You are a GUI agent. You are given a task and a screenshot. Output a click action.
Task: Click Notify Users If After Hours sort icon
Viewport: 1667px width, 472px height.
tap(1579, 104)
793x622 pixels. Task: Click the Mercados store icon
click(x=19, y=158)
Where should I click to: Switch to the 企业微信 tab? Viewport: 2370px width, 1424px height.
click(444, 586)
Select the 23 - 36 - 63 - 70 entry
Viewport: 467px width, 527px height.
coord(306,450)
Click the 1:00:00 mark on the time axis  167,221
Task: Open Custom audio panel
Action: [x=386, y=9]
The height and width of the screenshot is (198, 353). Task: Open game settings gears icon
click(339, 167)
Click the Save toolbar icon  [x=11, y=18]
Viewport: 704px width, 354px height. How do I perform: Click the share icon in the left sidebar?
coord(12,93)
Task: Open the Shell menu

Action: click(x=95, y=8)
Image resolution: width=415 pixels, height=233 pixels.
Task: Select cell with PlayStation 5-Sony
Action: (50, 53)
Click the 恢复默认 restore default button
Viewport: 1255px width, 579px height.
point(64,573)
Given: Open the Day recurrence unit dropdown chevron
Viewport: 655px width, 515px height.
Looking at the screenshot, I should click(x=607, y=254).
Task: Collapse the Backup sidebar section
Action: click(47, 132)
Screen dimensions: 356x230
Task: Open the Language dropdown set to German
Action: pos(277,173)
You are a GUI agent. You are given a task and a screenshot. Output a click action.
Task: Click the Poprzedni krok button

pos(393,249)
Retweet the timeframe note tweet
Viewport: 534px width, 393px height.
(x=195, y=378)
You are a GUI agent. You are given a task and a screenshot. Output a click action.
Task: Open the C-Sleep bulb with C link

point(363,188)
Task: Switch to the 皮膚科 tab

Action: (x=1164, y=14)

········

## TASK TO CARRY OUT
Copy all the records above word for word.

## ANSWER TO THE PROBLEM
You are a GUI agent. You are given a task and a screenshot. Output a click action.
Task: Click Notify Users If After Hours sort icon
Viewport: 1667px width, 472px height.
tap(1579, 104)
793x622 pixels. Task: Click the Mercados store icon
click(x=19, y=158)
Where should I click to: Switch to the 企业微信 tab? Viewport: 2370px width, 1424px height.
click(444, 586)
Select the 23 - 36 - 63 - 70 entry
Viewport: 467px width, 527px height.
coord(306,450)
Click the 1:00:00 mark on the time axis  167,221
Task: Open Custom audio panel
Action: [x=386, y=9]
The height and width of the screenshot is (198, 353). Task: Open game settings gears icon
click(339, 167)
Click the Save toolbar icon  [x=11, y=18]
Viewport: 704px width, 354px height. How do I perform: Click the share icon in the left sidebar?
coord(12,93)
Task: Open the Shell menu

Action: click(x=95, y=8)
Image resolution: width=415 pixels, height=233 pixels.
Task: Select cell with PlayStation 5-Sony
Action: (50, 53)
Click the 恢复默认 restore default button
Viewport: 1255px width, 579px height.
point(64,573)
Given: Open the Day recurrence unit dropdown chevron
Viewport: 655px width, 515px height.
Looking at the screenshot, I should click(x=607, y=254).
Task: Collapse the Backup sidebar section
Action: click(47, 132)
Screen dimensions: 356x230
Task: Open the Language dropdown set to German
Action: pos(277,173)
You are a GUI agent. You are given a task and a screenshot. Output a click action.
Task: Click the Poprzedni krok button

pos(393,249)
Retweet the timeframe note tweet
Viewport: 534px width, 393px height.
(x=195, y=378)
You are a GUI agent. You are given a task and a screenshot. Output a click action.
Task: Open the C-Sleep bulb with C link

point(363,188)
Task: Switch to the 皮膚科 tab

Action: (x=1164, y=14)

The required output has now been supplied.